(Dataset entries)
┄┄┄┄┄┄

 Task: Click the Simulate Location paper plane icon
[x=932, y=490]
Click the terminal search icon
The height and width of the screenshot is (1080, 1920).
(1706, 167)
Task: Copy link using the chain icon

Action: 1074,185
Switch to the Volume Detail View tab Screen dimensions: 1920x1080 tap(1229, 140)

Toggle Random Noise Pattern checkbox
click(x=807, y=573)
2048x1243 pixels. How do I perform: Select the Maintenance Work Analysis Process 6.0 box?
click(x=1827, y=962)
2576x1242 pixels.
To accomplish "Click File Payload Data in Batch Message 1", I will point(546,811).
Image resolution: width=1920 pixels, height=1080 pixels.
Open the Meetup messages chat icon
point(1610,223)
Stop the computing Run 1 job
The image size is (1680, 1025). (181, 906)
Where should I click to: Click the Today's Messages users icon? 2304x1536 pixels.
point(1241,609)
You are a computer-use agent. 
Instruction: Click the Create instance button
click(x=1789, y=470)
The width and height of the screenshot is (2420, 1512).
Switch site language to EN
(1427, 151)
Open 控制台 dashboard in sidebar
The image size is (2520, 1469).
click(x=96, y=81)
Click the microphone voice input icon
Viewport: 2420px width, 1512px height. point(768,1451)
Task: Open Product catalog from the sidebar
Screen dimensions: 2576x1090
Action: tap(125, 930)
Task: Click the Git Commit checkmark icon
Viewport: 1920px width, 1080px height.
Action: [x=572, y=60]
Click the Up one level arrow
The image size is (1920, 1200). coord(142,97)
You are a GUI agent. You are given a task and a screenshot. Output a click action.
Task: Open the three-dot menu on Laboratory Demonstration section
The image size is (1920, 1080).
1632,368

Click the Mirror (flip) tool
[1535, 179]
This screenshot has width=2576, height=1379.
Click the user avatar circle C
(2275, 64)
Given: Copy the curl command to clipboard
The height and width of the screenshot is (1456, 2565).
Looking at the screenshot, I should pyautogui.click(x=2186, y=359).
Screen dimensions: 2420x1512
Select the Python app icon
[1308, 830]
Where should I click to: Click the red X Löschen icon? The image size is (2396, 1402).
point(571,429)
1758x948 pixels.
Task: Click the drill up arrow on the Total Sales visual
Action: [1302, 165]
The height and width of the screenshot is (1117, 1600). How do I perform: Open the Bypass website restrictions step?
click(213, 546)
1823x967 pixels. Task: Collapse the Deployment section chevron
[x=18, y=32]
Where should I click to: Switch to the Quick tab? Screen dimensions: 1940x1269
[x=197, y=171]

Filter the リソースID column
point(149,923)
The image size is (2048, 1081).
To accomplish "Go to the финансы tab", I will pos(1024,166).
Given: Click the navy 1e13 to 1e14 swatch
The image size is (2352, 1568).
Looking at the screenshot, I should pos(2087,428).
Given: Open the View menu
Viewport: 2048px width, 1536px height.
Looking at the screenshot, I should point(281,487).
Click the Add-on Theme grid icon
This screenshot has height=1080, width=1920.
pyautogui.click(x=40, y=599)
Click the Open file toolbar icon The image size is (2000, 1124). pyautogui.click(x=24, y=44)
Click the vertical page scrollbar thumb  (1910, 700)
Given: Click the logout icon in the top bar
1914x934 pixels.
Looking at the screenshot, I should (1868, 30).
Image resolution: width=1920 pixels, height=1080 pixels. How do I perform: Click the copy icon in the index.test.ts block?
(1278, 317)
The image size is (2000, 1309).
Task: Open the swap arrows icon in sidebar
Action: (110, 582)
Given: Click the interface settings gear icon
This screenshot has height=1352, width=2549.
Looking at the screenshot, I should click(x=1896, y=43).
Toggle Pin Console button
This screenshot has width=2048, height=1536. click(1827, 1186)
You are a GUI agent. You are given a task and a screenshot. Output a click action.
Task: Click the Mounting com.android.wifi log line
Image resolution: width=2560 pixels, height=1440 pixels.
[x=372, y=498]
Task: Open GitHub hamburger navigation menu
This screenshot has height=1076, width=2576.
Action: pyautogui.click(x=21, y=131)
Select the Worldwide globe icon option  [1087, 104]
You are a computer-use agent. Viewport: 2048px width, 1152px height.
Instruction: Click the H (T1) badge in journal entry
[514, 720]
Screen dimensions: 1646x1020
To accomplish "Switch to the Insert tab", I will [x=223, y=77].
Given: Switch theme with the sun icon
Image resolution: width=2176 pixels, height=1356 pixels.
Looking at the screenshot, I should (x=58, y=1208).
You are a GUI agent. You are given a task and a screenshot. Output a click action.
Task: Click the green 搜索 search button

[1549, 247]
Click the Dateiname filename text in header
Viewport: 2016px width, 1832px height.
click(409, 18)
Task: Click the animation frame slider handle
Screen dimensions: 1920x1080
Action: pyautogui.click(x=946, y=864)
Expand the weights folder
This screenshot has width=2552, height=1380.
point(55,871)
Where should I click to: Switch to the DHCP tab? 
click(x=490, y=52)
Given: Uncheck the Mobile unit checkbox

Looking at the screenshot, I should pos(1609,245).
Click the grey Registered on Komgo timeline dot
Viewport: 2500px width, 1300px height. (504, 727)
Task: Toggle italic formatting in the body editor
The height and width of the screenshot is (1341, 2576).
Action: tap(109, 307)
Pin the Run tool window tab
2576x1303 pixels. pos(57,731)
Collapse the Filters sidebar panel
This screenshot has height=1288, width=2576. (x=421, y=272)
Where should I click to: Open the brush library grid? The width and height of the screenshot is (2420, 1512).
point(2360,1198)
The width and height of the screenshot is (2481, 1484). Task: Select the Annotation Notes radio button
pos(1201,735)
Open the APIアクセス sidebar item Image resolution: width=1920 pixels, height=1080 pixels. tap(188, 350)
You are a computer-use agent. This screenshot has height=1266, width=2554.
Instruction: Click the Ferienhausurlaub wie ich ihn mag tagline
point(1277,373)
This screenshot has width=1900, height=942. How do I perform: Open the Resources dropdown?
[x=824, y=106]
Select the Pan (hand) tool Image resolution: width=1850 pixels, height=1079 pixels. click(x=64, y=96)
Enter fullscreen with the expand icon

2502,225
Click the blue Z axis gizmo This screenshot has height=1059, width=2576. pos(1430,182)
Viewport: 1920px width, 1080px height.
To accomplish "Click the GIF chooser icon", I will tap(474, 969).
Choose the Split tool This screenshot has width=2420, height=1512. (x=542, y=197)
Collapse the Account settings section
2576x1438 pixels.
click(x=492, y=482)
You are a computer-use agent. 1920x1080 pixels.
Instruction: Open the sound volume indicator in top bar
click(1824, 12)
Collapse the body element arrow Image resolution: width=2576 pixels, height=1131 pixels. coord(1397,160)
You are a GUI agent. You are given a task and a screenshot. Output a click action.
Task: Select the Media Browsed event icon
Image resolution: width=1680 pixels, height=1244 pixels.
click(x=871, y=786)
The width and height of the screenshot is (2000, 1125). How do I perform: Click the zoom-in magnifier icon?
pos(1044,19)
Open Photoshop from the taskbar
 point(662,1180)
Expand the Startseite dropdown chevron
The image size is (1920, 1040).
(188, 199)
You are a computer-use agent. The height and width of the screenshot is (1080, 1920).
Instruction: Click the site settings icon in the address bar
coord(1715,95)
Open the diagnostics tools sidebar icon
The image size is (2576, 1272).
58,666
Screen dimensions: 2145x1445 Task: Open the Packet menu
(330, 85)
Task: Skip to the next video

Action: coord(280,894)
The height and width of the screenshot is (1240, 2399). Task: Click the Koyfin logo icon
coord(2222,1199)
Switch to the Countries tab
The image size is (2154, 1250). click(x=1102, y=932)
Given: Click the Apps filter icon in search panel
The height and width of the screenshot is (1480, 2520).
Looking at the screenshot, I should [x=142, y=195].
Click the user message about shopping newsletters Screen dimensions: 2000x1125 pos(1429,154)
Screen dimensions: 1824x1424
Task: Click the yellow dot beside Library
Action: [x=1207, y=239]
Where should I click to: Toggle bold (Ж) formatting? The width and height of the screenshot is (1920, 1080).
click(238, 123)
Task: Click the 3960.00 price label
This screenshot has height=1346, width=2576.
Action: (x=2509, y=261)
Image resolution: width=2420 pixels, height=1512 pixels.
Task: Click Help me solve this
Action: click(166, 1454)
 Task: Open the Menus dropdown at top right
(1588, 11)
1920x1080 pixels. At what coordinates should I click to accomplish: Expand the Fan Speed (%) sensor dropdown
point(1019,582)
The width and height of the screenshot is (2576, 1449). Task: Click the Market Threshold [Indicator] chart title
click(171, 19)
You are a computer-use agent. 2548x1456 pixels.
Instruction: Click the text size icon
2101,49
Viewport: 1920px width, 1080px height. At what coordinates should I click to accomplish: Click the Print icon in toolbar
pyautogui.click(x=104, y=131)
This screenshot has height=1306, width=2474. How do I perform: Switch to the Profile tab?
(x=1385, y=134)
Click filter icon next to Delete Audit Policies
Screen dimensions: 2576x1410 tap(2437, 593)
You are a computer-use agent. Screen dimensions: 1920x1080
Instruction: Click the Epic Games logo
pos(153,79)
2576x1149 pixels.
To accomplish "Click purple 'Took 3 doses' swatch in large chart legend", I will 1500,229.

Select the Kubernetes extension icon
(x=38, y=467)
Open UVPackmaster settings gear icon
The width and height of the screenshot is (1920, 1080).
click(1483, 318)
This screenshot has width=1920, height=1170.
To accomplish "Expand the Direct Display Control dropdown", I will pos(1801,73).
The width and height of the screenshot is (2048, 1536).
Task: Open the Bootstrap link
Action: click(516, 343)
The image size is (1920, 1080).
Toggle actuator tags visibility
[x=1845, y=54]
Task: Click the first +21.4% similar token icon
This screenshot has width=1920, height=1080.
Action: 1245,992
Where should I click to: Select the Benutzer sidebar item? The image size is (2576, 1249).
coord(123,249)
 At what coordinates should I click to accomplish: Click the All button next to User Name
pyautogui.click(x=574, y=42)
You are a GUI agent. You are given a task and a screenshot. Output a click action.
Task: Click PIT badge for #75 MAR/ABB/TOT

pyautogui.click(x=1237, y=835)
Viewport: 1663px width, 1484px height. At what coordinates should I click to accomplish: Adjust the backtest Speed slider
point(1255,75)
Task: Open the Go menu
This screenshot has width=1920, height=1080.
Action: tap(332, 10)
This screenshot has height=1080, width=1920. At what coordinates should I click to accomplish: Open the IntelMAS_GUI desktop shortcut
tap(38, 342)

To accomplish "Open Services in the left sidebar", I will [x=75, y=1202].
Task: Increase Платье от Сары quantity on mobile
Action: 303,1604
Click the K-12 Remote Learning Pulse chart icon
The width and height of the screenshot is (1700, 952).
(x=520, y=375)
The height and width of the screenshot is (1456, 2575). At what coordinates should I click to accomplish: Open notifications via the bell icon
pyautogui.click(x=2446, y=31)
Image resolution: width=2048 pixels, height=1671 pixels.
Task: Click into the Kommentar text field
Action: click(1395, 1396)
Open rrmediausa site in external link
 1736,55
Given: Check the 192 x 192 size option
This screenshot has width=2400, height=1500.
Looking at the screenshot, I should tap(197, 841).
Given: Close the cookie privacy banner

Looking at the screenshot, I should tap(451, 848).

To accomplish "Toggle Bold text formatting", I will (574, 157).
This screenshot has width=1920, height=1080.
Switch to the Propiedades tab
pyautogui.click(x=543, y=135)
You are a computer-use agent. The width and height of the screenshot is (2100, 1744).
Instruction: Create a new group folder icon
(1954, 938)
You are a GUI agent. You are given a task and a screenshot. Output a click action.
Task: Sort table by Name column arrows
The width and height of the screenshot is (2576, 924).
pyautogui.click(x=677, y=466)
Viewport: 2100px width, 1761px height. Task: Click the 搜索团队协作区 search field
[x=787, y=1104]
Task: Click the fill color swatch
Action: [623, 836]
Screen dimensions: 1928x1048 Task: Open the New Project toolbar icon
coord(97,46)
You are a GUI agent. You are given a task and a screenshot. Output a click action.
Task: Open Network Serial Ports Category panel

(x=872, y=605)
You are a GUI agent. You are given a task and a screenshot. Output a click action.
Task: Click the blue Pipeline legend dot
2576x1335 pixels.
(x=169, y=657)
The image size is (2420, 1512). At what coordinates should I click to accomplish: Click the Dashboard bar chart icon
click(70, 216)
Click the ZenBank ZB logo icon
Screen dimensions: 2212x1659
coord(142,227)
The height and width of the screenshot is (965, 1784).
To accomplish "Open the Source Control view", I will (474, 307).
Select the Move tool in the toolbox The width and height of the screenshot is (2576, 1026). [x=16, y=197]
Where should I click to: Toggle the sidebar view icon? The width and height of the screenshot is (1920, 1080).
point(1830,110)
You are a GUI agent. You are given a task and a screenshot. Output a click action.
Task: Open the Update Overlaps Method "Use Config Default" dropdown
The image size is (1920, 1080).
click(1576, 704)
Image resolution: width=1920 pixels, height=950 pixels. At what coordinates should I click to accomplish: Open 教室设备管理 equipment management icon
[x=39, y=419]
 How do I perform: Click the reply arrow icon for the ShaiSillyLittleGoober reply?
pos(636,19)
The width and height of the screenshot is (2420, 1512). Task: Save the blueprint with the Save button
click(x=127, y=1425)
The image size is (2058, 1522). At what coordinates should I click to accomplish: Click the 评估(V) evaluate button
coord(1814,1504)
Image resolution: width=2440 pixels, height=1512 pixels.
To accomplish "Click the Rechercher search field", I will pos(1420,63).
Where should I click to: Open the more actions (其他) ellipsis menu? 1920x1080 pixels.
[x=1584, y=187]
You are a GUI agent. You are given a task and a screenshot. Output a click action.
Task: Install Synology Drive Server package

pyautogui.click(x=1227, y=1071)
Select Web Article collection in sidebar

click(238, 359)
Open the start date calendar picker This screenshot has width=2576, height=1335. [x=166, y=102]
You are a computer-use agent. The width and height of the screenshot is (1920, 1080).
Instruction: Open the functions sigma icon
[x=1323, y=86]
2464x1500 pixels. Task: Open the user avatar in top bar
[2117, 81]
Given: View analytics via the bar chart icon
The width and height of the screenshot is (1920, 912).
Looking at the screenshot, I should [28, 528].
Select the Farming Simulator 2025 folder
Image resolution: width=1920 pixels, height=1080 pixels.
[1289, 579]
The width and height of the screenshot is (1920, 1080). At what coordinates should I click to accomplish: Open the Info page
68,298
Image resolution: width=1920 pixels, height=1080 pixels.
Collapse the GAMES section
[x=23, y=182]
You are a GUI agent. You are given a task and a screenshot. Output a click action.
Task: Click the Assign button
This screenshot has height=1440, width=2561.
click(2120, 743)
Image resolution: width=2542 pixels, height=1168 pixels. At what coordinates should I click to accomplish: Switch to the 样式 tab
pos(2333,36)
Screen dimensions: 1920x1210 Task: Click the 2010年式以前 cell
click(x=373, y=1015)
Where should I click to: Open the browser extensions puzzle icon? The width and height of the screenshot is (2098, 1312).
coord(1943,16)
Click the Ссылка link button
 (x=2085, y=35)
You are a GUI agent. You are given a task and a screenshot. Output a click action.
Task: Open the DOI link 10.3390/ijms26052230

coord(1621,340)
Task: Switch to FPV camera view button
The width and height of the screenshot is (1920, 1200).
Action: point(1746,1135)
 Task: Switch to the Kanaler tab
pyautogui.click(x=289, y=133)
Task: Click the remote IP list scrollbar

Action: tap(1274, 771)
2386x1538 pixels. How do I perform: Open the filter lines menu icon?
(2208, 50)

┄┄┄┄┄┄

• [EXERCISE PROMPT] Nothing but the lines above from the one containing "Collapse the Account settings section" through the one containing "Collapse the body" should appear in the answer, each repeated exactly.

• [EXERCISE SOLUTION]
Collapse the Account settings section
2576x1438 pixels.
click(x=492, y=482)
You are a computer-use agent. 1920x1080 pixels.
Instruction: Open the sound volume indicator in top bar
click(1824, 12)
Collapse the body element arrow Image resolution: width=2576 pixels, height=1131 pixels. coord(1397,160)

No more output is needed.